• [What you need to do]: Transcribe nothing except the lines below that run from the one with "This screenshot has width=398, height=210." to the one with "Where should I", ends included, and do not copy any picture.

• [Data listing]:
● ● ● ●
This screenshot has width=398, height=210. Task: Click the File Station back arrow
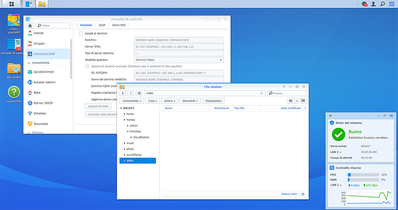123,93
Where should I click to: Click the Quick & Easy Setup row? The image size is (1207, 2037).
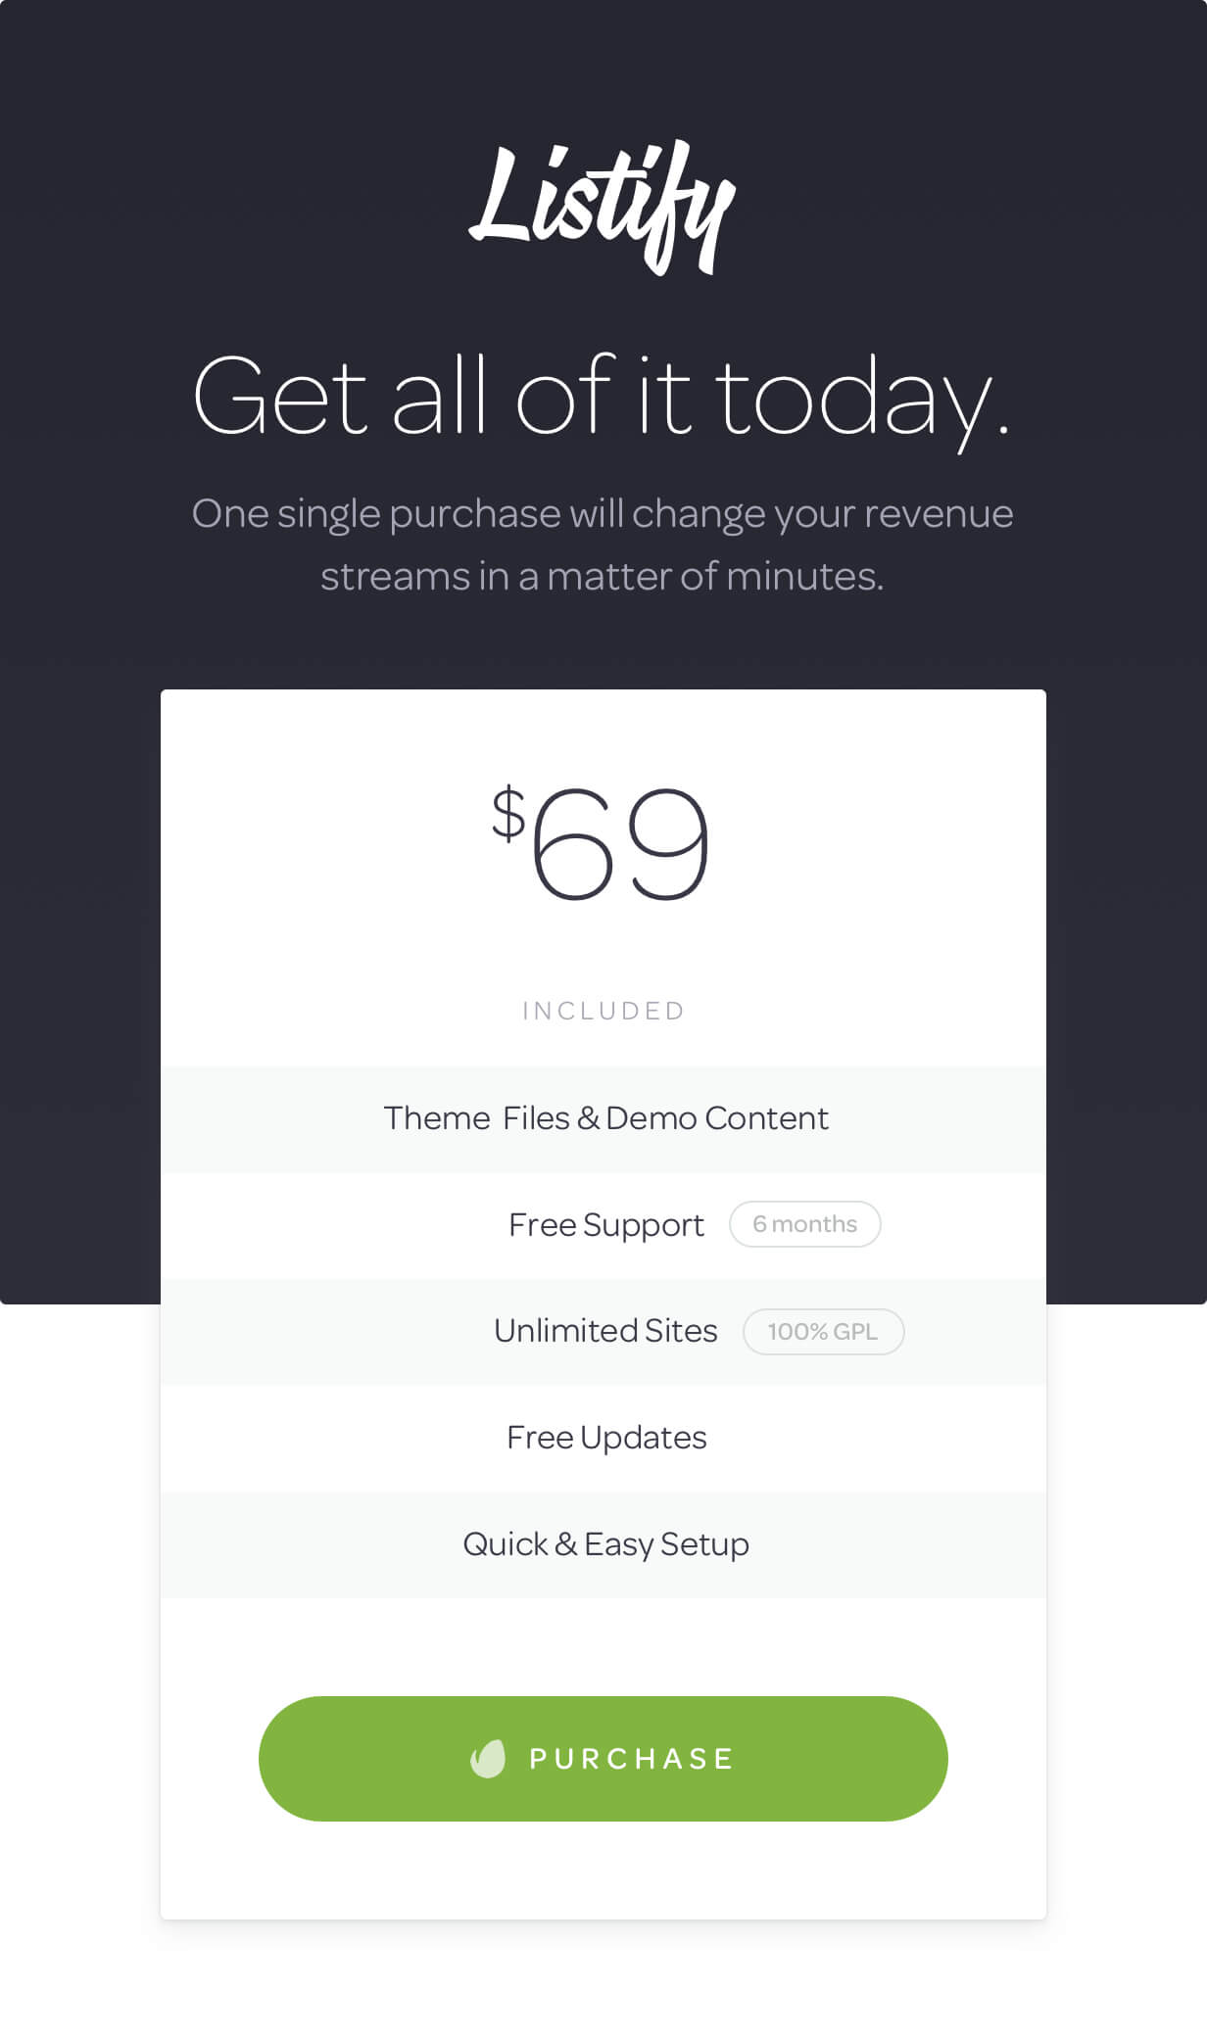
● ● ● ●
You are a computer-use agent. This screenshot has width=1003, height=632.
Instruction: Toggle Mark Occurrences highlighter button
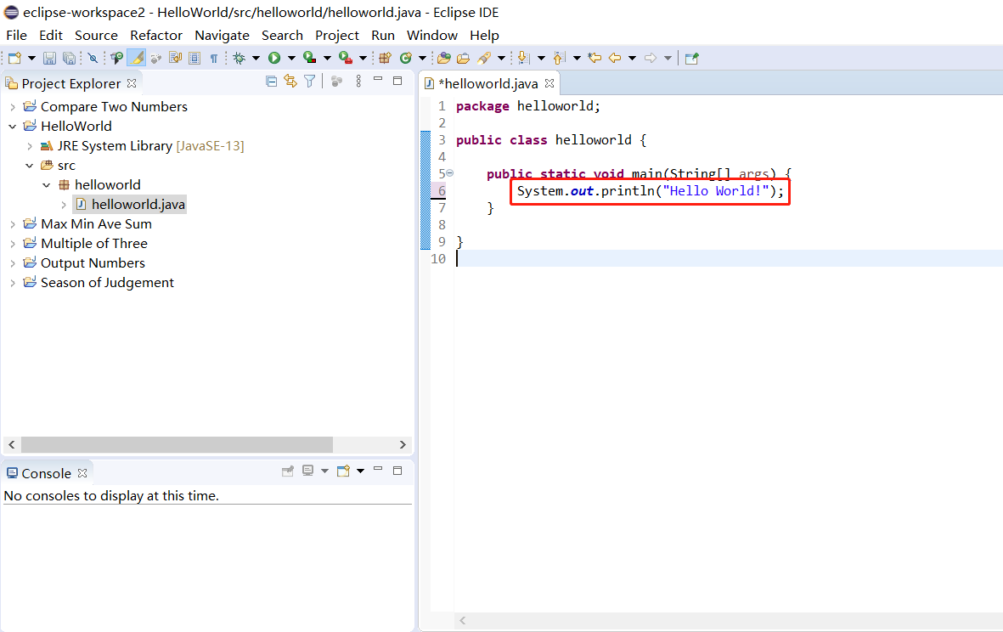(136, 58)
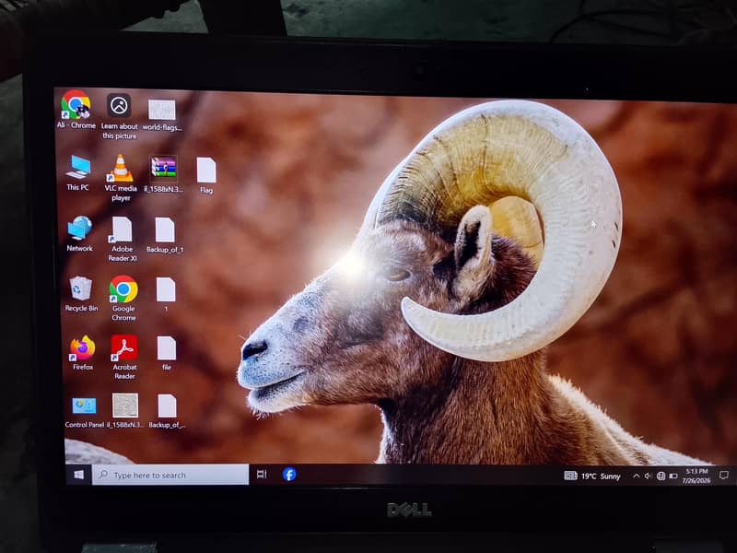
● ● ● ●
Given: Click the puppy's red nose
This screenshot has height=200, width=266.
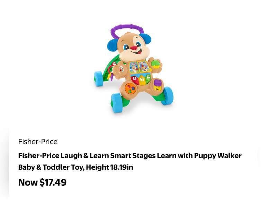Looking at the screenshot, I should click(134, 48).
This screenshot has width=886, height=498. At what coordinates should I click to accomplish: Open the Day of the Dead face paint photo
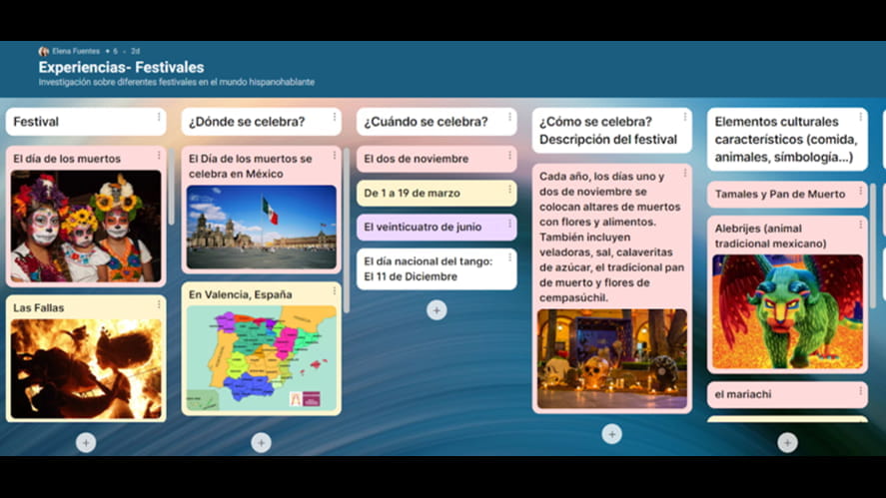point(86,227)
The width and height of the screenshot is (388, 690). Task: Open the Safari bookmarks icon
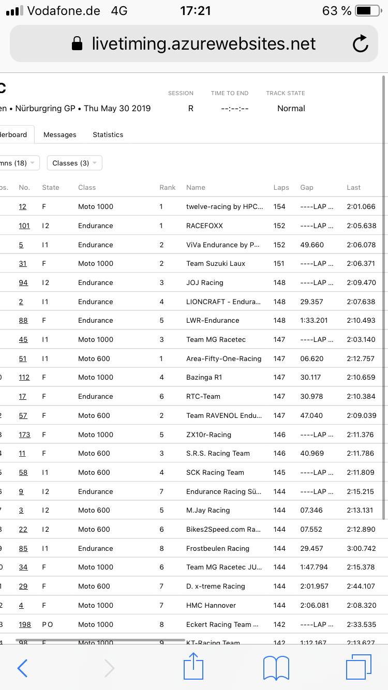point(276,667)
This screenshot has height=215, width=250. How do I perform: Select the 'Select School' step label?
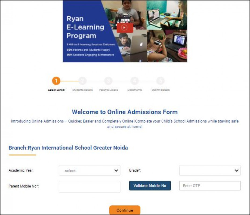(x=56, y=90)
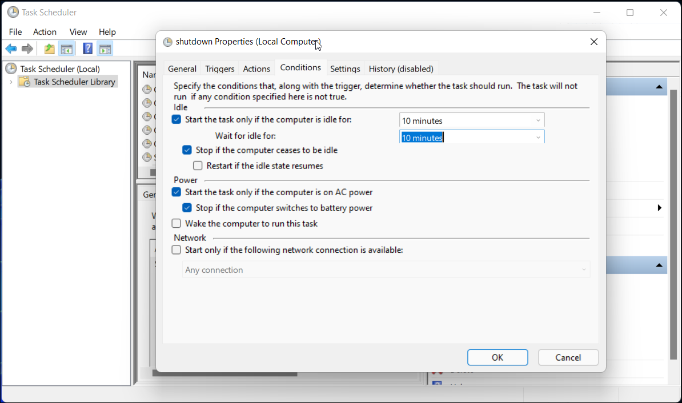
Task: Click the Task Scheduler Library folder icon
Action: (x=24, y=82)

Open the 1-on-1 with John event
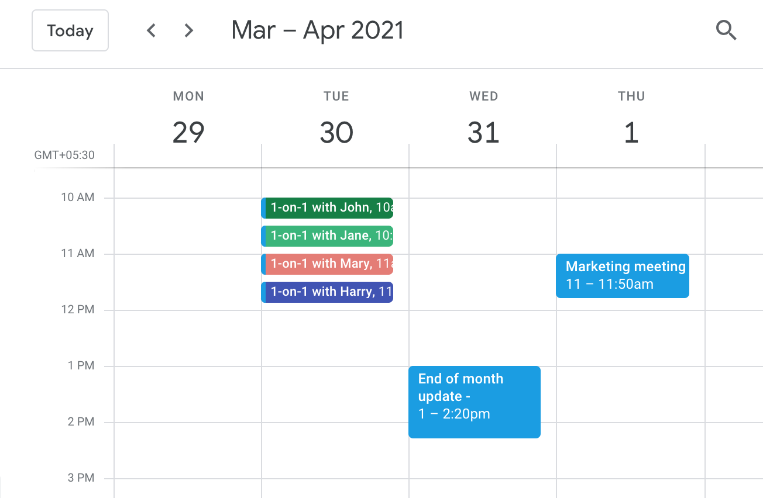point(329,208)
● ● ● ●
• [Task output]:
This screenshot has width=398, height=210. Task: Click the File Station back arrow
123,93
Where should I click to: Click the Quick & Easy Setup row? The image size is (1207, 2037).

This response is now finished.